Companies and organizations that employ 250 or more people in the United Kingdom were legally required to reveal their gender pay gaps by April 4, and the results have been sobering for the music industry, according to reports in Music Business Worldwide and Music Week.
Universal, Sony and Warner’s UK companies submitted statistics that show the percentage difference between average hourly earnings for male and female employees, as well as the gender split between males and females across all levels of the businesses and the difference in bonuses paid.
The short version: Males dominate the highest-paid roles, and are paid significantly more overall.
The average gender pay gap across all three companies is 22.7% at Sony, 29.8% and Universal and 49% at Warner. By way of comparison, MBW cited a much lower 10.7% differentiation at the BBC and a much higher one at HSBC bank, which has 59%.
SONY MUSIC UK
The employees in Sony Music UK’s top-earning quartile are 63.3% male and 36.7% female, while the “upper middle” [second] tier is 51.1% male and 48.9% female; the “lower-middle [third tier]” is 52.2% male and 47.8% female; the lowest-paid is 55.6% male and 44.4% female. The company says that 45% of its total UK workforce of 359 employees is female.
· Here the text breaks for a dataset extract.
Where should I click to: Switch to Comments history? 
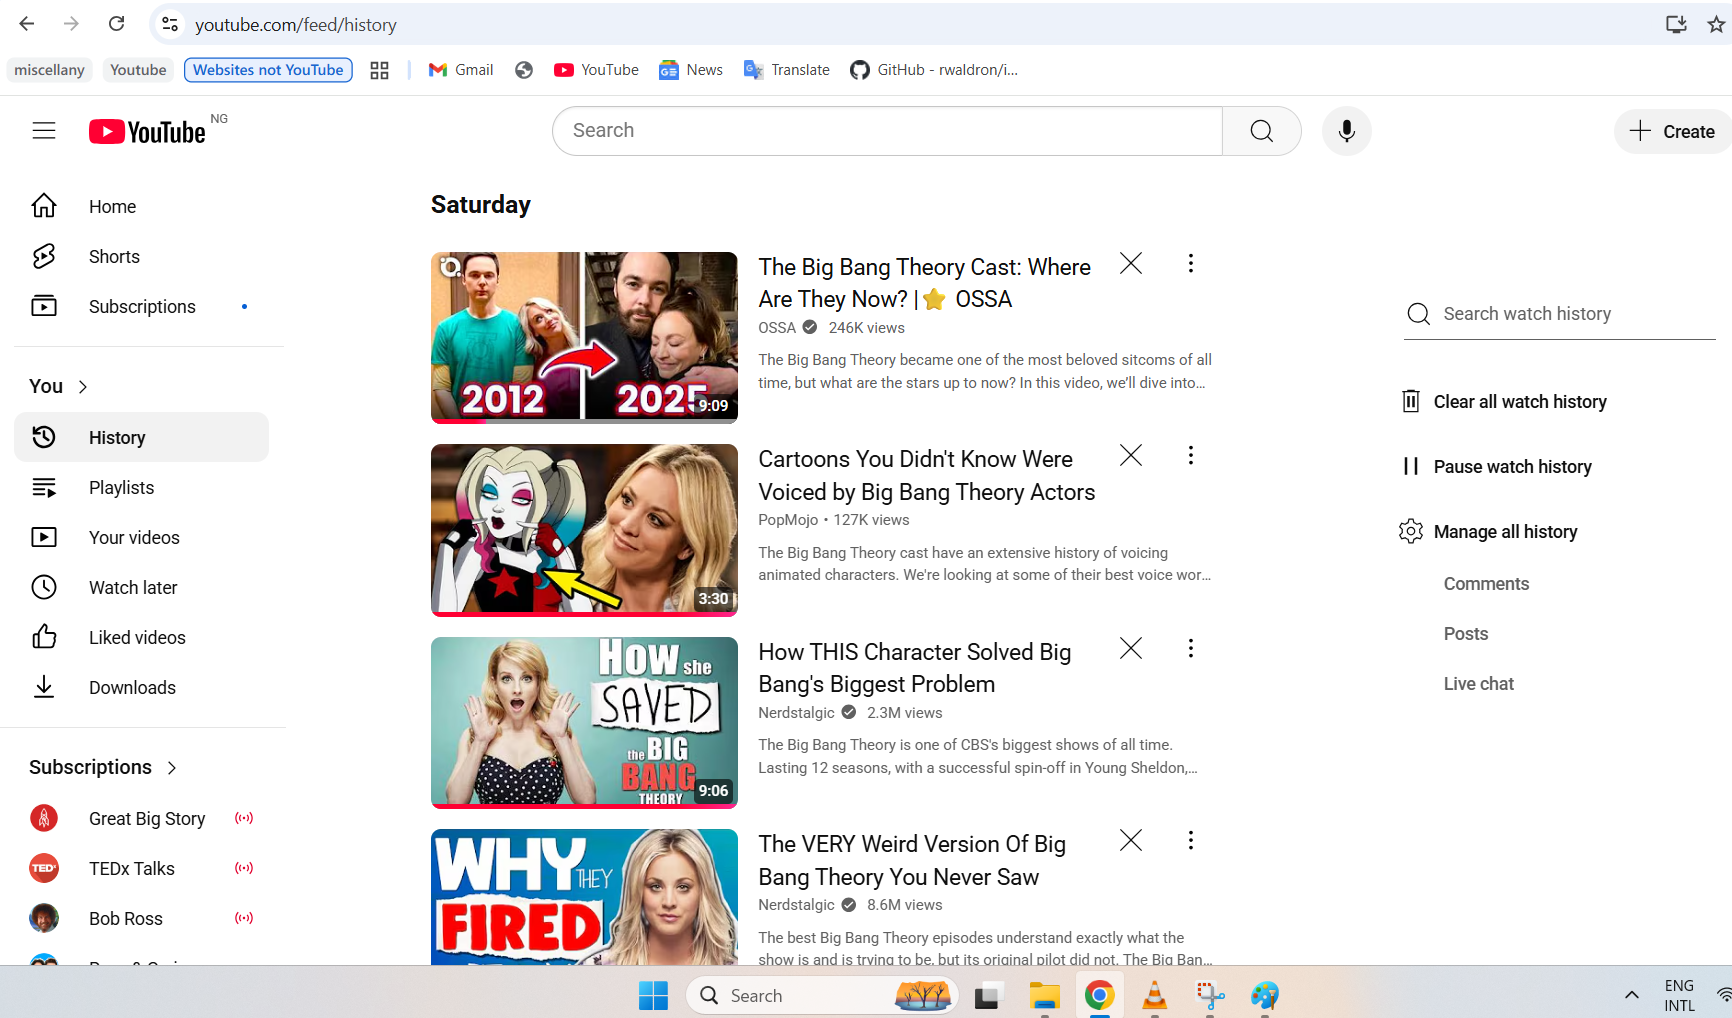1486,583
The average hourly pay is 22.7% lower for females than males, and female executives receive 45% less in bonus pay on average than males. However, bonuses are given to 74.3% of males and 75.3% of females. “While our gender pay gap is closing, having fewer women in the most senior roles has had an impact,” the company said in its submission, while noting that more than half of its new employees in the past year were women and more than a third from minority backgrounds.
UNIVERSAL MUSIC UK
In the top-earning quartile of Universal Music UK, 70% of employees are male and 30% are female; the second and third tiers are both 57% male and 43% female; the lowest-paid tier is 51% male and 49% female.
The average hourly pay across the company is 29.8% lower for females than males, and female executives are paid 49.2% less in bonus pay than males. Bonuses are given to 74% of male employees and 74% of females.
“Success in our fast-evolving industry depends on us attracting people from all kinds of backgrounds, and having a team that truly reflects and supports the incredible diversity of our artist roster and society,” wrote Morna Cook, senior director of HR, in the submission. “Uniquely in the UK music industry, two of our five “frontline” labels are now led by female presidents [Rebecca Allen at Decca and Jo Charrington, co-president of Capitol Records UK] – promotions not reflected in the period covered by this report.
“The Gender Pay Report we are publishing today, which covers every Universal Music employee based in the UK, shows a gender pay gap which is unacceptable to us,” she continues. “The gap is due to having fewer women than men in senior positions, something we are addressing. We have put in place several measures to accelerate our efforts to promote inclusion and diversity in all its forms.” She cites the company’s paid-intern program, which has brought in more than 400 interns since 2009, half of whom are female and career development to foster the advancement of our female executives, including mentoring and coaching. She also writes, “It’s worth noting that our headline pay gap figures are influenced by bonuses paid to senior A&R staff, an area of the music business which is still male-dominated. To help address that, we have put in place, and are continuing to build, a development plan to increase the number of women in our A&R teams to more closely reflect the overall 50:50 gender splits in our frontline labels.”
WARNER MUSIC UK
In the top-earning quartile of Warner Music UK, 74% of employees are male and 26% are female; the second tier is 56% male and 44% female; the third is 59% male and 41% female; and the lowest-paid tier is 53% male and 47% female. Warner says that 42% of its total UK workforce is female.
The average hourly rate of pay is 49% lower for females than males, and female executives are paid 82% less bonus pay on average than their male counterparts. Bonuses are given to 85% of males and 74% of females.
“Our current gender pay gap numbers make starkly clear the need for us to accelerate the pace of change within our company. For the past three years, we’ve been focused on making WMUK a more dynamic and forward-thinking organisation,” wrote Masha Osherova, WMG’s EVP of human resources, in the company’s submission. “While we’ve made real progress in many different areas, we’re acutely aware there’s still much more work to do, especially if we are to be as diverse and inclusive as we aspire to be and if we are to increase the number of women in leadership roles.” She wrote that female advancement is an “urgent priority” at the company and cited actions including employee-led groups to examine diversity, a new code of conduct, revised parental leave policies and more diverse candidate pools. The company also launched a female-mentoring program last year.
Reps for the three label groups either declined or did not immediately reply to Variety’s inquiries regarding further comment.